Thursday 18 February 2010

Will We Allow Jesus To Save Christians?

I've just finished this book, Rob Bell & Don Golden 'Jesus Wants To Save Christians', and would recommend you to read it.

The four compass points which give shape to the book are:
Egypt - our experience of slavery
Sinai - where through grace we find purpose and identity
Jerusalem - the challenge of what to do with the blessing God has given us
Exile - when we lose the plot and fail to live the blessing God has made us, but also the place where we can confess, repent and be renewed by God's grace all over again.

A very helpful way of thinking through the implications of the biblical story and our path of discipleship. But, in the end, what does Jesus want to save Christians from?

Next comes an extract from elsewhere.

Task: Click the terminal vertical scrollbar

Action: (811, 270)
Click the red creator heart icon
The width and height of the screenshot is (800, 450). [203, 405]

Jesus wants to save our church from the exile of irrelevance (p.174) - in a world of poverty, AIDS, despair and suicide we can be church in a way that will never connect with the suffering to be a blessing to them.
Jesus wants to save us - from the kingdom of comfort, from the priority of preservation, from the empire of indifference, from an exile of irrelevance (p. 177) Using the theme of Eucharist (see earlier post here) Jesus will save our church, will save Christians from being so into themselves as not to notice a world of need which Jesus loves and is giving his church to as a blessing.

Jesus wants to save us from making the good news about another world and not this one.


Jesus wants to save us from preaching a gospel that is only about individuals and not about the systems that enslave them.


Jesus wants to save us from shrinking the gospel down to a transaction about the removal of sin and not about every single particle of creation being reconciled to its maker. (p. 179)


I could go on, but then I would end up copying out the whole final chapter. Is Jesus really saving us from these things? He needs to, and I hope and pray we will let him.